■ EXERCISE DIRECTIONS
Extract from the entries below, exactly as given, only the lines from the line containing "Terms and conditions (708, 2515)" to the line containing "Tout sur l'auteur (872, 878)", both lines included.

■ DATASET EXTRACT
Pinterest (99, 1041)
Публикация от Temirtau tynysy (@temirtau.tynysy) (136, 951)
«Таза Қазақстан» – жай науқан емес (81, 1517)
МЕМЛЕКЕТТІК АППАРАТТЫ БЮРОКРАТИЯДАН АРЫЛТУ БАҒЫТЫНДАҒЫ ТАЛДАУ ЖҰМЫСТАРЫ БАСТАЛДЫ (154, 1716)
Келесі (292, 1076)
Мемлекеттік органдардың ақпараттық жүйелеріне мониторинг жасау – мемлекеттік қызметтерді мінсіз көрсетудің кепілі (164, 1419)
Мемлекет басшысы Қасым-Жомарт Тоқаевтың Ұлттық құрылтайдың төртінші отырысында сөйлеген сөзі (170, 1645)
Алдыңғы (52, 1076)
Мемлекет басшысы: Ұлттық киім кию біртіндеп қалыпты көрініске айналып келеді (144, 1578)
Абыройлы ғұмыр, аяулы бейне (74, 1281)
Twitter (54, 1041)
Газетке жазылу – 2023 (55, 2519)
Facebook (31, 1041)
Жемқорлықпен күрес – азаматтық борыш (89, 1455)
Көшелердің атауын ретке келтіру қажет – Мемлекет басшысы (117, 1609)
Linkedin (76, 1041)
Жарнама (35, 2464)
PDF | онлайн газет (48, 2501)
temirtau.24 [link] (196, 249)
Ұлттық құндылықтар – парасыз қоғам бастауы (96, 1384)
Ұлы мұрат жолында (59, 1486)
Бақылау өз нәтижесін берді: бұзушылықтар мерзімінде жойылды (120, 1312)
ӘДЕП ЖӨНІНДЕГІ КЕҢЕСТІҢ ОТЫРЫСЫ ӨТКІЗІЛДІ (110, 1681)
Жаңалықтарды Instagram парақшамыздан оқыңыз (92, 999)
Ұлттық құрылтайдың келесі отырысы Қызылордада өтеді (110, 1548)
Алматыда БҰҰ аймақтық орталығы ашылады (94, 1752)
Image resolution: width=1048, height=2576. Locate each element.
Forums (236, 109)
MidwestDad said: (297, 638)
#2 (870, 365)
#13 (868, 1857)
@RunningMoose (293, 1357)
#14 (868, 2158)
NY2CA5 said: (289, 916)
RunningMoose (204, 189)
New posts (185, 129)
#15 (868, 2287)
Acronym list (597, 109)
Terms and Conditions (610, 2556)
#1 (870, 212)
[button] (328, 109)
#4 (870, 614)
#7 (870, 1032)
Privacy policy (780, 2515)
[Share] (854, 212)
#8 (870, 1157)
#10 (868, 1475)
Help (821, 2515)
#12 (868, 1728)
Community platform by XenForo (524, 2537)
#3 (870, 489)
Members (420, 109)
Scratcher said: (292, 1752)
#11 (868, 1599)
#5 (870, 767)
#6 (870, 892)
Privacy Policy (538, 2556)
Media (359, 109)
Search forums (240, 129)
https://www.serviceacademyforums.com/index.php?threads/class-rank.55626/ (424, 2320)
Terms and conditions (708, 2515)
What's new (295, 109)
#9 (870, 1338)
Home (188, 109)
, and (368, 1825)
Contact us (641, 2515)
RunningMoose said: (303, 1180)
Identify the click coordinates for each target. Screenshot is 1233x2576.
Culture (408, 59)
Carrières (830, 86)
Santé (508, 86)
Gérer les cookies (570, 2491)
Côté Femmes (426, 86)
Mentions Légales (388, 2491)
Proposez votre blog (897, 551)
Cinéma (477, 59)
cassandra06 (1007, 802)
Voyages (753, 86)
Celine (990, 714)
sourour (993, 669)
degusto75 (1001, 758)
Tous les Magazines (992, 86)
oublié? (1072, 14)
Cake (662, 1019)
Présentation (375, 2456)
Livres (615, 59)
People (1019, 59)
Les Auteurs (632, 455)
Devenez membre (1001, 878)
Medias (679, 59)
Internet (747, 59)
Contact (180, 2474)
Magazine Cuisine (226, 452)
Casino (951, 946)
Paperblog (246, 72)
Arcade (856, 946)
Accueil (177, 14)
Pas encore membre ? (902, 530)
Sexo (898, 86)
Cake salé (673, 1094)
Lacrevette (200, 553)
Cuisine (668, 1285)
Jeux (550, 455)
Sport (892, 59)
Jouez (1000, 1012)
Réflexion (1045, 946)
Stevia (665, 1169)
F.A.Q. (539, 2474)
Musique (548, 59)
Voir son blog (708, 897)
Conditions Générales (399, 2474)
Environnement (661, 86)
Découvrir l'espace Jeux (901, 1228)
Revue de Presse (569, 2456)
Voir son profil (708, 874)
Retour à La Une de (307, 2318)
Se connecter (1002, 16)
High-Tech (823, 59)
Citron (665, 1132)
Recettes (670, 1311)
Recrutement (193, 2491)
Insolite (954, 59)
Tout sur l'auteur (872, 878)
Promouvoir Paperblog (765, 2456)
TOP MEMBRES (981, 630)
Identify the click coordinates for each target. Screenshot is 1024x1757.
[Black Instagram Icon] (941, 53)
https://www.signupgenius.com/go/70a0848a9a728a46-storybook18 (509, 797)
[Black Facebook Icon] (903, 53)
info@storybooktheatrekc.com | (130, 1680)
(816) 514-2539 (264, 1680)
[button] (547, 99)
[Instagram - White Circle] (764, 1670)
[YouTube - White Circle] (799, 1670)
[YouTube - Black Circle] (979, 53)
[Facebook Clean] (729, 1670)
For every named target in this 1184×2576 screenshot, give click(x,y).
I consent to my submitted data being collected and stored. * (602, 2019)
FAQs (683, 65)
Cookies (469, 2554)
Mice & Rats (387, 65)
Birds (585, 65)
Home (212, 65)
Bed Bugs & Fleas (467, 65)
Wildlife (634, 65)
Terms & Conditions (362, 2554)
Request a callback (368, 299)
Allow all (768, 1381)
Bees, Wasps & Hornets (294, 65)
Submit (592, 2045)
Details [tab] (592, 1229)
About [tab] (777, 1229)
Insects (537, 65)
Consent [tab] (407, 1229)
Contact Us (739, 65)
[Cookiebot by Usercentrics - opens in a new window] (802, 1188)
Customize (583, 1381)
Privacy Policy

■ PROBLEM SOLUTION
Terms and conditions (708, 2515)
What's new (295, 109)
#9 (870, 1338)
Home (188, 109)
, and (368, 1825)
Contact us (641, 2515)
RunningMoose said: (303, 1180)
Identify the click coordinates for each target. Screenshot is 1233x2576.
Culture (408, 59)
Carrières (830, 86)
Santé (508, 86)
Gérer les cookies (570, 2491)
Côté Femmes (426, 86)
Mentions Légales (388, 2491)
Proposez votre blog (897, 551)
Cinéma (477, 59)
cassandra06 (1007, 802)
Voyages (753, 86)
Celine (990, 714)
sourour (993, 669)
degusto75 (1001, 758)
Tous les Magazines (992, 86)
oublié? (1072, 14)
Cake (662, 1019)
Présentation (375, 2456)
Livres (615, 59)
People (1019, 59)
Les Auteurs (632, 455)
Devenez membre (1001, 878)
Medias (679, 59)
Internet (747, 59)
Contact (180, 2474)
Magazine Cuisine (226, 452)
Casino (951, 946)
Paperblog (246, 72)
Arcade (856, 946)
Accueil (177, 14)
Pas encore membre ? (902, 530)
Sexo (898, 86)
Cake salé (673, 1094)
Lacrevette (200, 553)
Cuisine (668, 1285)
Jeux (550, 455)
Sport (892, 59)
Jouez (1000, 1012)
Réflexion (1045, 946)
Stevia (665, 1169)
F.A.Q. (539, 2474)
Musique (548, 59)
Voir son blog (708, 897)
Conditions Générales (399, 2474)
Environnement (661, 86)
Découvrir l'espace Jeux (901, 1228)
Revue de Presse (569, 2456)
Voir son profil (708, 874)
Retour à La Une de (307, 2318)
Se connecter (1002, 16)
High-Tech (823, 59)
Citron (665, 1132)
Recettes (670, 1311)
Recrutement (193, 2491)
Insolite (954, 59)
Tout sur l'auteur (872, 878)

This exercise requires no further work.